Intrigued by this dilemma, a colleague of Christensen’s camped out in local franchise, observing who purchased milkshakes over the course of a full day. He recognized an interesting pattern: Roughly 40 percent of milkshake purchases occurred before working hours. Professionals would order them to go, intending to consume them during their morning commutes.

This phenomenon made sense on a functional level. Milkshakes were a light morning treat that could fuel folks through lunch and be easily consumed with one hand on the wheel. But the product also served a different – and deeper – purpose: Distraction from the monotony of the daily drive.
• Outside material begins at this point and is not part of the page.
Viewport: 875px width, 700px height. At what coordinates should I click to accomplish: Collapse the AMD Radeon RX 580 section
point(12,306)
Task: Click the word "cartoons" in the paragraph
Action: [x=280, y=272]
In other words, Christensen concluded, the milkshake had a job to do. The chain could reformulate its milkshake to better serve this purpose, arriving at a thicker and more interesting formula packed with fruit, built to last the full morning commute. Previous attempts to alter the milkshakes had focused on reported customer preferences, rather than the underlying needs the product could meet.

“The jobs-to-be-done point of view causes you to crawl into the skin of your customer and go with her as she goes about her day,” Christensen later explained, “always asking the question as she does something: Why did she do it that way?”

jobs-to-be-done point of view

Jobs-to-be-Done: Purpose In Products and Services

As the milkshake anecdote suggests, Christensen’s jobs-to-be-done framework represents a fundamental shift in the way businesses conceive of their customers’ motives. A celebrated academic, he found himself baffled by the sheer quantity of products and services that never found a consistent consumer base.

Indeed, Christensen’s research indicated that as many as 95 percent of new products fail in a given year. Clearly, existing market research techniques left much to be desired in terms of anticipating real behavior. For all their nuanced audience segmentation and demographic analyses, the world’s biggest brands struggled to predict what consumers would actually buy.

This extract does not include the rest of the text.